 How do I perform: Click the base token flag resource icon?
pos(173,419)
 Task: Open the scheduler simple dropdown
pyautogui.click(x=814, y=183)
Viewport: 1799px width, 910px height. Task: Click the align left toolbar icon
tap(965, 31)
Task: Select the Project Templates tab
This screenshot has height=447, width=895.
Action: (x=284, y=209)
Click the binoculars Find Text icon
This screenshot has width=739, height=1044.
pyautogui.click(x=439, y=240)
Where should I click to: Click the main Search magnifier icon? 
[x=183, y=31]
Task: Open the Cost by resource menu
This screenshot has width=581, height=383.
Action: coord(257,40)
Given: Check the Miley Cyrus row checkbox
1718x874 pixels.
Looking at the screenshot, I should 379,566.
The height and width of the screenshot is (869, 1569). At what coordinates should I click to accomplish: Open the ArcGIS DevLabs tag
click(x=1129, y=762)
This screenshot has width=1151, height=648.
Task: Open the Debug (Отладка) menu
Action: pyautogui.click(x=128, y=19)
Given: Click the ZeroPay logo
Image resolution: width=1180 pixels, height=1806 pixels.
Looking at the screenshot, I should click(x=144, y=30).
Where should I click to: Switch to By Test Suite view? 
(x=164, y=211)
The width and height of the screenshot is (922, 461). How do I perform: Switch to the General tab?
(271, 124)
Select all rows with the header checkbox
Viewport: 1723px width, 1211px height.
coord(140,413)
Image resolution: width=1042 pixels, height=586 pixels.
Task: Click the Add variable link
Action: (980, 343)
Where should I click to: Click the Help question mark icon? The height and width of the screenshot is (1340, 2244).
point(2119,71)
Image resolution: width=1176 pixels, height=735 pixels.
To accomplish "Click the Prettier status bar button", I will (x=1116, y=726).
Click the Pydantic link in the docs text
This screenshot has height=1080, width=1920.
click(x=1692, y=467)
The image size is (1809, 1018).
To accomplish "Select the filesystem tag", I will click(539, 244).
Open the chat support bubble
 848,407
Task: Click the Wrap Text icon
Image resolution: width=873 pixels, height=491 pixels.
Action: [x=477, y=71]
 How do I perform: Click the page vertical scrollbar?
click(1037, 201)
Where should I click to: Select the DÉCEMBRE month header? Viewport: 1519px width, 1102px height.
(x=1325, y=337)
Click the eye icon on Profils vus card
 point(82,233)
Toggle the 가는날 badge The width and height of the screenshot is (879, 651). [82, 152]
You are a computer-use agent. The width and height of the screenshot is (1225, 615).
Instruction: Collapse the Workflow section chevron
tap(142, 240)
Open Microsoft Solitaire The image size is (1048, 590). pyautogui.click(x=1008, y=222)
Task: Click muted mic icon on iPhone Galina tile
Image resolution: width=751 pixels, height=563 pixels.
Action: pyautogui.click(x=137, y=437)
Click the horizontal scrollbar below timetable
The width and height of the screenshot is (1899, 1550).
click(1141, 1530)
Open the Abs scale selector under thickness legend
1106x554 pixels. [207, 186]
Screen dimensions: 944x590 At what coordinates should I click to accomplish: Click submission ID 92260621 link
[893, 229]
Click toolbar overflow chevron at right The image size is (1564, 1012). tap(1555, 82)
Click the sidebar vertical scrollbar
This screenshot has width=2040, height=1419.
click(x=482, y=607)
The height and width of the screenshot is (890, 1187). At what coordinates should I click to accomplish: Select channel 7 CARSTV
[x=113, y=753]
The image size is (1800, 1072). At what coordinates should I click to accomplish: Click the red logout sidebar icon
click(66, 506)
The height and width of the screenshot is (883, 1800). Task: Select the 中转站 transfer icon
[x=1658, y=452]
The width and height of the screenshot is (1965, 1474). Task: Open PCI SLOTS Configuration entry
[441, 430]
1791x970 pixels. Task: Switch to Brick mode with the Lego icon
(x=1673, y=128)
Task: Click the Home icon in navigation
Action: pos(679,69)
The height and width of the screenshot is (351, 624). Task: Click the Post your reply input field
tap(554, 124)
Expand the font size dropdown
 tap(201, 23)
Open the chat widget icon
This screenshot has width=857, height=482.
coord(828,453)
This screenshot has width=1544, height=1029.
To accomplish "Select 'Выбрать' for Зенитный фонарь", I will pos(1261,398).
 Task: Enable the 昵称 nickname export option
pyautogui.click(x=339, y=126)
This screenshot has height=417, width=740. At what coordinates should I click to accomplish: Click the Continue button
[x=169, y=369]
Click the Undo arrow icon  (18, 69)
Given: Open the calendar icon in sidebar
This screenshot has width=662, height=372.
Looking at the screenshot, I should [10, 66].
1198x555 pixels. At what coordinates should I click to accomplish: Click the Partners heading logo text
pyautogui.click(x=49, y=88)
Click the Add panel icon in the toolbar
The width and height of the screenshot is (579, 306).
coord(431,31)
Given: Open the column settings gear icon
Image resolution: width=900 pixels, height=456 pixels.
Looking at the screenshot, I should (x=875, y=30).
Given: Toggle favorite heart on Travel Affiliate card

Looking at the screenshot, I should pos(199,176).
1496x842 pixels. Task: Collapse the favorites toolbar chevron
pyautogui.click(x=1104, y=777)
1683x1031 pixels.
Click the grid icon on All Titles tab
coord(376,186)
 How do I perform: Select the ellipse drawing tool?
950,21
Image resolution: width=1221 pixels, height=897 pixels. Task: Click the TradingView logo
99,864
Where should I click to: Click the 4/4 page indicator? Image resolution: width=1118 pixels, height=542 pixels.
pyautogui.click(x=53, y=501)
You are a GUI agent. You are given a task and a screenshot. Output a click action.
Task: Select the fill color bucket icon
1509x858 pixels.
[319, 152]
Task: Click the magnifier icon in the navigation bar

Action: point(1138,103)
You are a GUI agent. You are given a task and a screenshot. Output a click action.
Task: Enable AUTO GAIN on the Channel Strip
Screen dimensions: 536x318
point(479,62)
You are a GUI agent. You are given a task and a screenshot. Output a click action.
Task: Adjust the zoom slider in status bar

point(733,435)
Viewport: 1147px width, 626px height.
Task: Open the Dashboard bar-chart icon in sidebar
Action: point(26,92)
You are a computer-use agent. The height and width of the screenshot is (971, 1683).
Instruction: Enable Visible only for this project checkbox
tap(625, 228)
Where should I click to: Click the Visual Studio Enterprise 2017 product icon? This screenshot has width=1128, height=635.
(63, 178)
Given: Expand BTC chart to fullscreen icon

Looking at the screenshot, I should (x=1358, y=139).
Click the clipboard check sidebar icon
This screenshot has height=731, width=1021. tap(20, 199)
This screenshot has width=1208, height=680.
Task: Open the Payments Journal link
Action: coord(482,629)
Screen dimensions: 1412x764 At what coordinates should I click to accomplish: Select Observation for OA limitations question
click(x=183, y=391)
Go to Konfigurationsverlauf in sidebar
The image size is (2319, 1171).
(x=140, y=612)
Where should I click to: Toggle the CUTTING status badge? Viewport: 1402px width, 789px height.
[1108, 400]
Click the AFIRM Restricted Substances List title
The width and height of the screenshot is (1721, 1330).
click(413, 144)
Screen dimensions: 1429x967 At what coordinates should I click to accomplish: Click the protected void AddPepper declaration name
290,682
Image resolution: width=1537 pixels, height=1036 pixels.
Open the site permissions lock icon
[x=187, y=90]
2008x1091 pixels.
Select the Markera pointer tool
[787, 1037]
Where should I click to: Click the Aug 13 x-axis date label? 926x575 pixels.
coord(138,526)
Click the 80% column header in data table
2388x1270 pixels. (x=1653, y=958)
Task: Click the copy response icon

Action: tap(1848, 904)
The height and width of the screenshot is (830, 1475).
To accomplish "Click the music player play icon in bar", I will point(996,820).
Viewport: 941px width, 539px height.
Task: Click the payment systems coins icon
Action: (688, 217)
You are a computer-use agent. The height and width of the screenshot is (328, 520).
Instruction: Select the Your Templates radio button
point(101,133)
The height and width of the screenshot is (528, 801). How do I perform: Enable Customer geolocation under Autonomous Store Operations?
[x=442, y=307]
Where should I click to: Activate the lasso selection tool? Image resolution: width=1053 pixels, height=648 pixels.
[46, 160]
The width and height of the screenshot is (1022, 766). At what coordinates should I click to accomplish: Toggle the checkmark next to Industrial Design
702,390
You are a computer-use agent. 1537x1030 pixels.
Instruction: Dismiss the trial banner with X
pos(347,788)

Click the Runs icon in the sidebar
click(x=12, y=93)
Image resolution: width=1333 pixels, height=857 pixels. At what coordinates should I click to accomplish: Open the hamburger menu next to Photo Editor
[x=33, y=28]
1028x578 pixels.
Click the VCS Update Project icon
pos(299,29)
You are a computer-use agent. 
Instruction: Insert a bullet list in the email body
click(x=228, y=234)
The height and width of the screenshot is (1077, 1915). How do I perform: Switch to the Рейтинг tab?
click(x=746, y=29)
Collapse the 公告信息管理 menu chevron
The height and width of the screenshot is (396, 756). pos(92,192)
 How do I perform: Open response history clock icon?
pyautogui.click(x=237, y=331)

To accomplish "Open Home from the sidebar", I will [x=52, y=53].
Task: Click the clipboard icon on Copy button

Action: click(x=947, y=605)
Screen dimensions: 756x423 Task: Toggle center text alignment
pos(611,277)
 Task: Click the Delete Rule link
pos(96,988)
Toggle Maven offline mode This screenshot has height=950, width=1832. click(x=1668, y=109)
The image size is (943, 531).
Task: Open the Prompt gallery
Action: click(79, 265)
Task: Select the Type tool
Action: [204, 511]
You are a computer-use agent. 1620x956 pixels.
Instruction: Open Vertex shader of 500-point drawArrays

■ ■ ■ ■ ■ ■ ■

YOUR ASSIGNMENT: What is needed is an exact copy of the lines above, from the one containing "Given: Check the Miley Cyrus row checkbox" through the one containing "Select all rows with the header checkbox", with nothing added.

WRITTEN RESPONSE:
Given: Check the Miley Cyrus row checkbox
1718x874 pixels.
Looking at the screenshot, I should 379,566.
The height and width of the screenshot is (869, 1569). At what coordinates should I click to accomplish: Open the ArcGIS DevLabs tag
click(x=1129, y=762)
This screenshot has width=1151, height=648.
Task: Open the Debug (Отладка) menu
Action: pyautogui.click(x=128, y=19)
Given: Click the ZeroPay logo
Image resolution: width=1180 pixels, height=1806 pixels.
Looking at the screenshot, I should click(x=144, y=30).
Where should I click to: Switch to By Test Suite view? 
(x=164, y=211)
The width and height of the screenshot is (922, 461). How do I perform: Switch to the General tab?
(271, 124)
Select all rows with the header checkbox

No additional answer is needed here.